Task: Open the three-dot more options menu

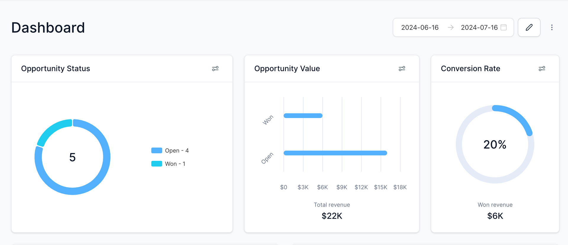Action: [552, 27]
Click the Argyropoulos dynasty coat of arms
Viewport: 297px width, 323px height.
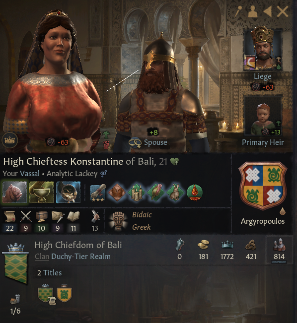pos(263,186)
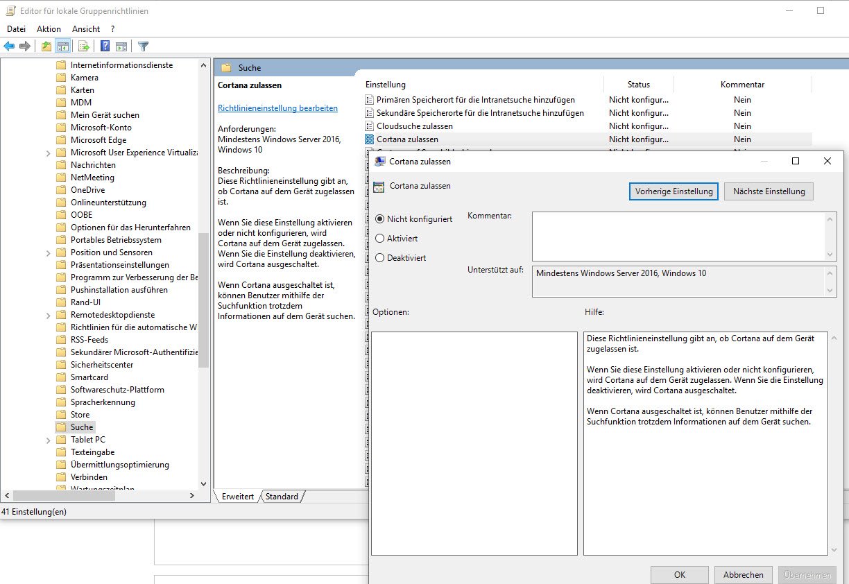Toggle the Show/Hide console tree icon
This screenshot has height=584, width=849.
click(63, 46)
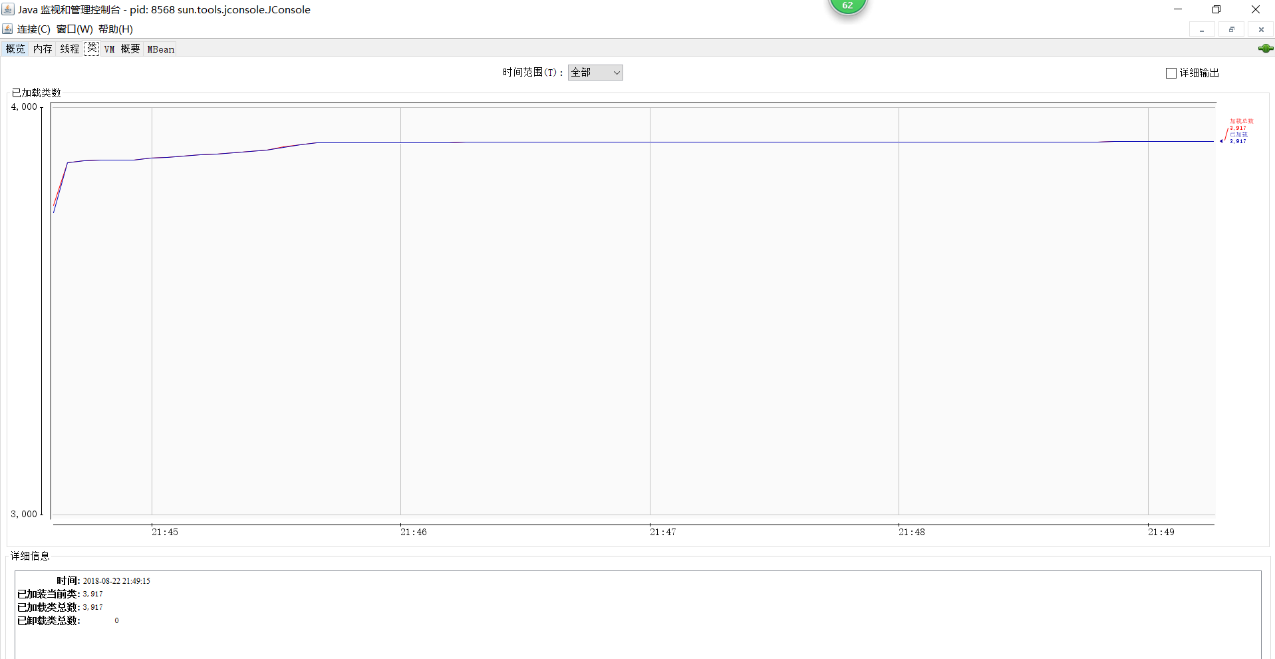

» **TO DO**
I'd like the material repeated word for word, without the pictures it holds.

» **FINISHED EXERCISE**
Task: Open the three-dot more options menu

Action: [552, 27]
Click the Argyropoulos dynasty coat of arms
Viewport: 297px width, 323px height.
pos(263,186)
Toggle the Show/Hide console tree icon
This screenshot has height=584, width=849.
click(63, 46)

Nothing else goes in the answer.